CORRESP 1 filename1.htm

 
 
August 11, 2008
 

VIA FACSIMILE
 
Securities and Exchange Commission
Division of Corporation Finance
450 Fifth Street, N.W.
Mail Stop 6010
Washington, D.C. 20549
Attention: Jim B. Rosenberg, Senior Assistant Chief Accountant
 
Re:
Modigene Inc.
Form 10-KSB for the Year Ended December 31, 2007
Filed March 31, 2008
File No. 000-52691
 
Ladies and Gentlemen:
 
We are in receipt of the Staff’s letter dated July 25, 2008, containing certain comments to our Form 10-KSB for the year ended December 31, 2007 (the “Form 10-KSB”). Set forth below are the comments of the Staff contained in the Staff’s letter and immediately below each comment is the response of the Company with respect thereto.
 
General
 
1.
Please confirm that you will correct the file number to 000-52691 on the cover page of your documents in future filings.
 
1.   The Company hereby confirms that it will use the correct file number 000-52691 on the cover page of its documents in future filings.
 
Item 7. Financial Statements
 
Notes to Consolidated Financial Statements
 
Note 1: - General
 
b. Reverse Acquisition of Modigene Inc., a Delaware corporation, page 50
 
 
 

 
 
2.
We have read your combined response to prior comments two and three. However, your response did [not] address how your accounting treatment complies with generally accepted accounting principles. Therefore, we reissue these comments. Also, it appears that your response is inconsistent with the accounting treatment of the Merger. Please explain to us the following:
 
·  
In your response you state that “Considering these merger ownership data, the Company determined that in the absence of a majority owner of either Private Modigene or the Pre-Merger Public Company, and with voting and managerial control split among various parties of the transaction, it was reasonable to treat such a transaction as a purchase rather than as a reverse acquisition and to determine the new group of shareholders to be the accounting acquirer for accounting purposes.” Please cite the specific GAAP literature which supports that the transaction is a purchase and the new group of shareholders is the accounting acquirer. Also, explain to us how Modigene Delaware or the Pre-Merger Public Company meets the definition of a business under EITF 98-3.

Item-finding listing
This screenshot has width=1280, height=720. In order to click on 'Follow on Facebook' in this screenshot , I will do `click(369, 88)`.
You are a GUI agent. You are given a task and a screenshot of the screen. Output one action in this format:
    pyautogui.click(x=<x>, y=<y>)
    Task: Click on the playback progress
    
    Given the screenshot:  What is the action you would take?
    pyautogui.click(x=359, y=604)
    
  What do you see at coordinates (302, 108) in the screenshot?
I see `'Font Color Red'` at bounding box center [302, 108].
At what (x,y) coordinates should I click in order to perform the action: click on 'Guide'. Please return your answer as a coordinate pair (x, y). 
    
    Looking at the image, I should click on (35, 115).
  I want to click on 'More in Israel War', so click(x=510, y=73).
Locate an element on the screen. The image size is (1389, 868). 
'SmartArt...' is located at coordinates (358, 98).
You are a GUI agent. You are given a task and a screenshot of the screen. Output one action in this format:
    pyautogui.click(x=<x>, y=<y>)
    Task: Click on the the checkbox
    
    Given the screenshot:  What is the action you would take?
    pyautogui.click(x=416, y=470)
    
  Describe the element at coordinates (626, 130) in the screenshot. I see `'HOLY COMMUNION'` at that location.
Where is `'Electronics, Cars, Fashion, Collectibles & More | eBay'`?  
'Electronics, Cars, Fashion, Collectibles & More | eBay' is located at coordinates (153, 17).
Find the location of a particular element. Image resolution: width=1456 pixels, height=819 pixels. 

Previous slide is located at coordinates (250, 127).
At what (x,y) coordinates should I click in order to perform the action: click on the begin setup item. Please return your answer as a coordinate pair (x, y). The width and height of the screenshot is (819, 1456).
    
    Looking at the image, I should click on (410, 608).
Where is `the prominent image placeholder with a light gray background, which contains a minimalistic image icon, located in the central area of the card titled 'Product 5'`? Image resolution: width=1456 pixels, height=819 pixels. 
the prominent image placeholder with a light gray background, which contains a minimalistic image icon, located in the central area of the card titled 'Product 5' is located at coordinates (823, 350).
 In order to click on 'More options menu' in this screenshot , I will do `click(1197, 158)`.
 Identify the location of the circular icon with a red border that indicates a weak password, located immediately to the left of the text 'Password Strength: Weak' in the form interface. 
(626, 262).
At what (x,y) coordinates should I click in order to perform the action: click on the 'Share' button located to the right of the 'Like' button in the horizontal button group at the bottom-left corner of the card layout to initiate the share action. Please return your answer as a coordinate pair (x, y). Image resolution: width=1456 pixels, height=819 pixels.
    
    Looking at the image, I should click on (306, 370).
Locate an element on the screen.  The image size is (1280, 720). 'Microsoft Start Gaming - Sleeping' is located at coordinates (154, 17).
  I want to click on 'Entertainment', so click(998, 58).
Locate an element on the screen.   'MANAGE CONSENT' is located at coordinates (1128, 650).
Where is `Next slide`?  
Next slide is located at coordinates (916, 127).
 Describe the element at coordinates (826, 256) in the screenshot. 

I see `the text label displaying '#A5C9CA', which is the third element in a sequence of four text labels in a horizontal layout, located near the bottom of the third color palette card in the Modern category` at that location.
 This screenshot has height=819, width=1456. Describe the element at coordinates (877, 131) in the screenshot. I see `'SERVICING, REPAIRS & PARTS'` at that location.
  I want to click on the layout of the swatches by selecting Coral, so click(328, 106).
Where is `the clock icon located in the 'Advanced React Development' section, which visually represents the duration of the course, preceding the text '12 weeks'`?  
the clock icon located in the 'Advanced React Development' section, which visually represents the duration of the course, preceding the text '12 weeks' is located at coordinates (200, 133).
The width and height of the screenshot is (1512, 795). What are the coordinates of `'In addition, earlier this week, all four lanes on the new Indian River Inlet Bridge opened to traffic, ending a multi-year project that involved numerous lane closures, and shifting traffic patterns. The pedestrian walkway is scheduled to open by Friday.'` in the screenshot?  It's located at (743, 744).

*PROMPT 1:* In the letter responding to the SEC staff, what file number does the company confirm it will put on the cover page of future filings?
*PROMPT 2:* Carry the letter responding to the SEC staff further, picking up right after its final sentence.

*WRITTEN REPLY 1:* 000-52691

*WRITTEN REPLY 2:*
·  
Further, on page 50 you disclose that the accounting treatment of the Merger as a recapitalization. Please tell us why this accounting treatment is not appropriate since it appears that the substance of the transaction was to merger Modigene Delaware, a private development stage enterprise, with a public shell and continue the operations of Modigene Delaware as a public company with additional capital.
·  
Please tell us your basis under GAAP, including the authoritative literature relied upon, for treating the shares issued or exchanged in the transaction as a form of compensation for R&D services rendered based on the price paid in cash by the new group of investors with a corresponding credit in stockholders’ equity.
 
2.   We will amend our financial statements in accordance with your instructions and file an amended 10-KSB for 2007, and an amended 10-Q for the quarter ending March 31, 2007, within the next 7 days.
 
 
Item 8A(T). Controls and Procedures
 
Management’s Annual Report on Internal Control Over Financial Reporting, page 66
 
3.
In your response to prior comment four you state that “Most of the controls currently in place are in compliance with the COSO framework, and the company is in the process of formally adopting the COSO framework.” Please explain to us which controls are not in compliance with the COSO framework and how the framework currently utilized by management complies with Rule 13a-15(c) or Rule 15d-15(c) of the Exchange Act. In addition, please confirm that you will provide disclosure in future filings that identified the framework used to by management to evaluate the effectiveness of your internal control over financial reporting.
 
 
 

 
 
3.   We are not aware of any controls that are not in compliance with the COSO framework. We used the phrase “most of the controls currently in place are in compliance with the COSO framework” in our initial response because the Company is currently in the process of formally adopting the COSO framework and, until such adoption is completed, we are not in a position to state that the Company is in full compliance with the COSO standard, although we strongly believe this to be the case. Our COSO framework adoption is expected to be finalized by September 15 2008.
 
 
We hereby confirm that the Company will continue to provide disclosures in future filings that will identify the framework used by management to evaluate the effectiveness of the Company’s internal control of financial reporting.
 
Please do not hesitate to call Mr. Novik at +972-54-220-7949 if you have any further questions or if we can be of further assistance.
 
     
  Very truly yours,
   
  Modigene Inc.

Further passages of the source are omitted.